Find each line in the data below that contains the string "pixels" and copy those lines out, counting only matches with the same capitalization.

Start RECORD SET

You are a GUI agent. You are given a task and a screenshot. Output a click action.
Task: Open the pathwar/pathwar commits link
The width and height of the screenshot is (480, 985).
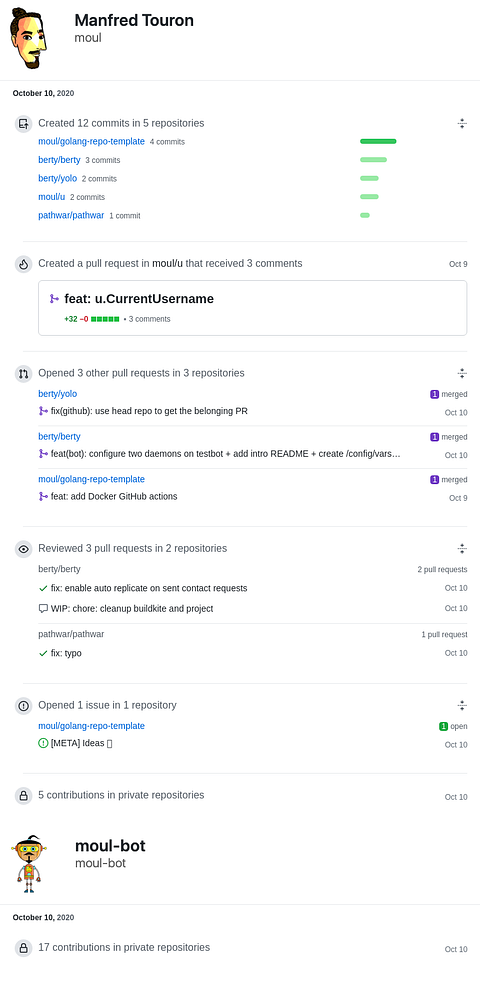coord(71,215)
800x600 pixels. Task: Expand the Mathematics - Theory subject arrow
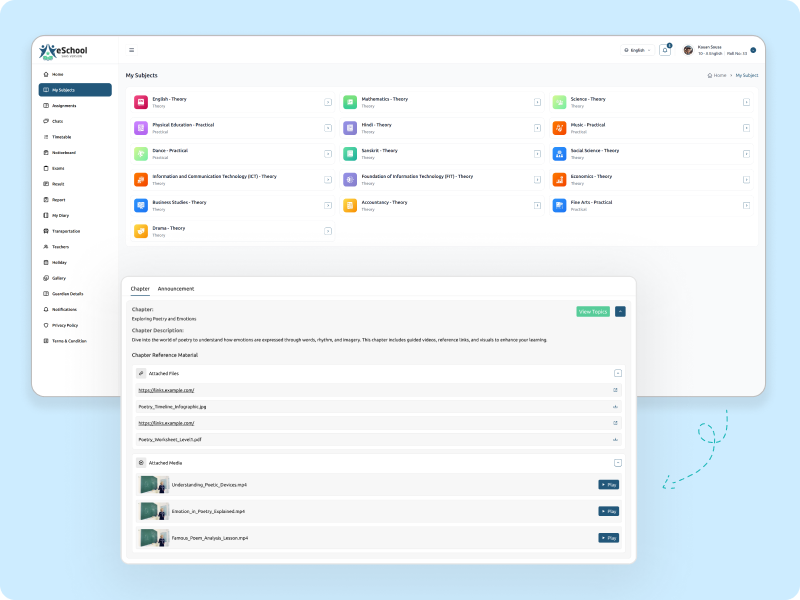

End RECORD SET
Start RECORD SET

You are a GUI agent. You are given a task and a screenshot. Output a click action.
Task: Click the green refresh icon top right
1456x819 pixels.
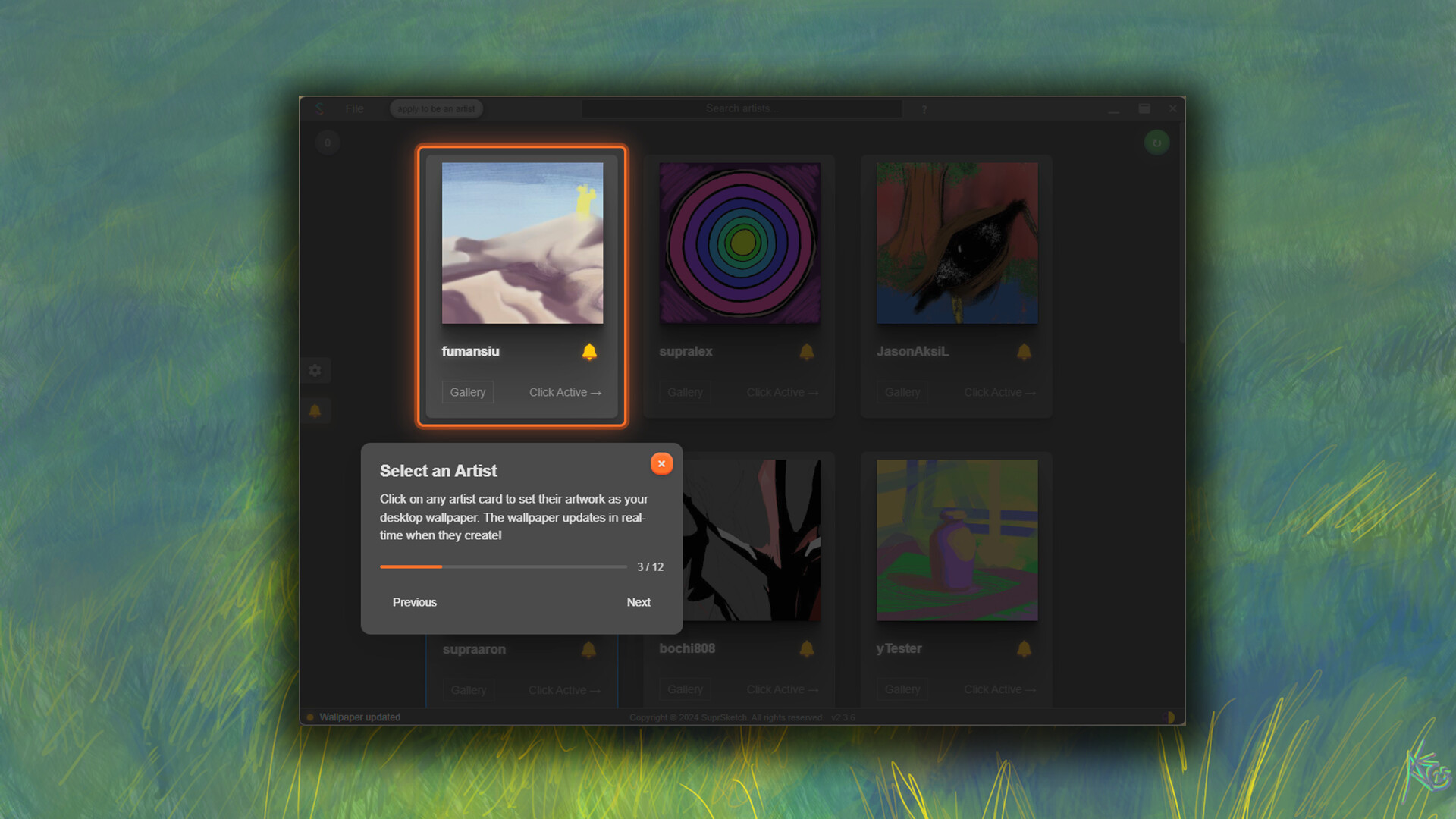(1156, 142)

End RECORD SET

** FULL RESPONSE **
800x600 pixels. Task: Expand the Mathematics - Theory subject arrow
1456x819 pixels.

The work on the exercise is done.